◆ **PROBLÈME POSÉ**
Rédigez la suite de la critique du livre d'Etienne Liebig sur les Roms, en reprenant juste après sa dernière phrase.

◆ **TEXTE DU DOCUMENT**
——————————

Les banlieusards de la banlieue : les Roms, vu par Etienne Liebig

Avant tout, un grand merci aux habitants des Vosges qui ont réussi à renvoyer Jack Lang à l’hospice.

Etienne Liebig, médiateur social à Noisy-le-sec, a commis un nouveau livre portant sur les Roms.

C’est un vibrant plaidoyer contre le racisme envers les tsiganes et une vulgarisation de l’histoire de ces peuples nomades. Nous avions rendez-vous avec l’auteur mais certainement accaparé à faire évader des Roms de leurs bidonvilles pour les reloger chez lui, ce dernier n’a pas honoré son engagement.

Qu’y’ a-t-il à découvrir dans cet essai ? Rien à part un vif attachement à cette communauté, sans doute complexe et protéiforme, de l’auteur qui s’applique à défendre mordicus ses protégés. Les arguments sont assez … attendus et entendus: conventionnels: le racisme; ce n’est pas bien, la pauvreté est la cause de leur situation, personne ne les aime depuis des siècles, ils ne peuvent pas travailler en France à cause des permis de séjour de 3 mois, ils sont incompris car ils ont des valeurs auxquelles ils restent très durement attachées, ils n’ont pas de porte-voix car ils sont très discrets et souhaitent le demeurer, ils ont souffert énormément lors de la deuxième guerre mondiale, il faut les aimer au nom de l’humanisme…. Beaucoup de passions. Et puis, foncièrement, personne n’est pour la guerre, le mal, la discrimination, le racisme et tutti quanti.

——————————

◆ **DONNÉES AFFICHÉES**
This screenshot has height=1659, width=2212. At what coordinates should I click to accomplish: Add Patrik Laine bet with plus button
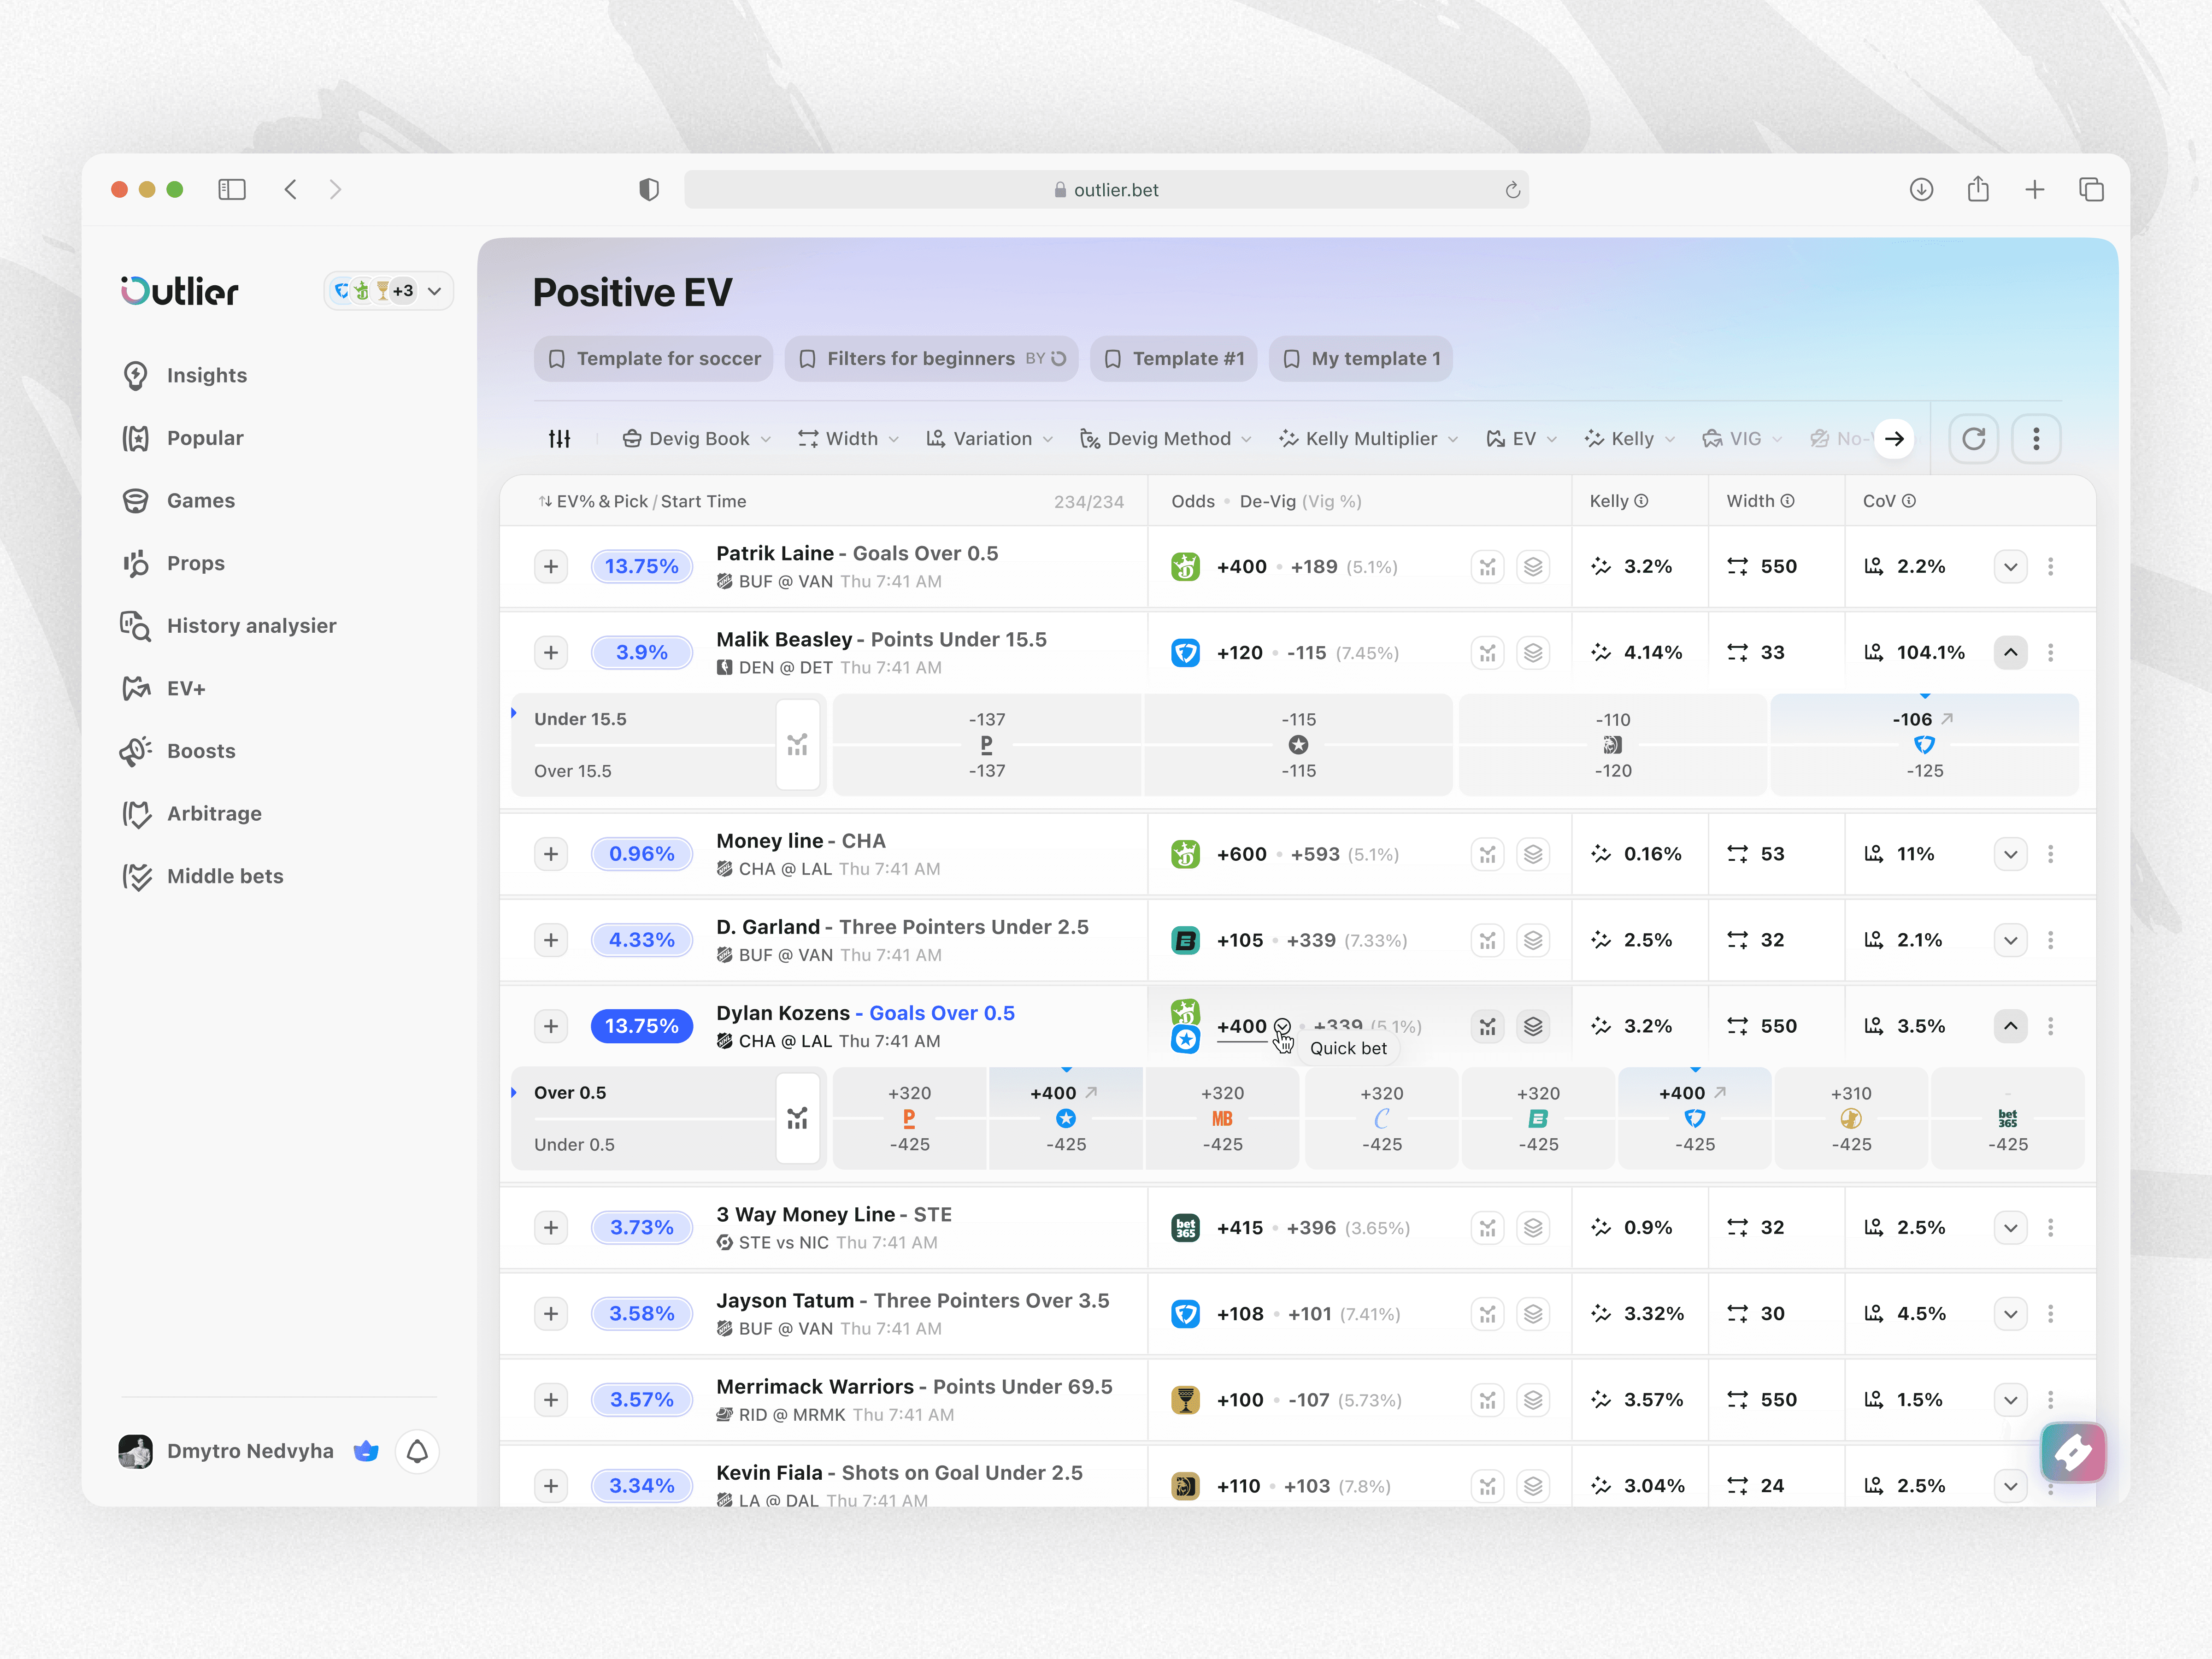551,567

——————————

◆ **RÉSULTAT OBTENU**
Le livre accorde dans sa première partie une large place à l’histoire des discriminations et des racismes en France (50 pages sur 150). Passages obligatoires, j’imagine, pour toute personne souhaitant traiter d’un sujet ayant trait à la discrimination des Roms.


            

Comme pare-feux du racisme; l’antiracisme et son cortège d’associations de gens bien: collectifs autoproclamés de ceux qui savent mieux que vous, pauvres crétins manipulés, ce qui est bien pour vous.

Le chapitre sur la construction de la mythologie tsigane est assez intéressant et dresse au travers d’exemples médiatiques, au cinéma, à la télévision et dans la chanson, tous les stéréotypes qui jalonnent ces populations.

Victor Hugo, comme de nombreux auteurs se sont laissés aller à des raccourcis anthropologiques sur les tsiganes. On retrouve toujours les jugements « éclairés » de ces grands hommes (grands aussi par la mythologie, une compil des meilleures éructations humanistes de ces grands intellectuels irréprochables devrait être publiée pour que le public se rende compte à quel point ils étaient parfois très humains).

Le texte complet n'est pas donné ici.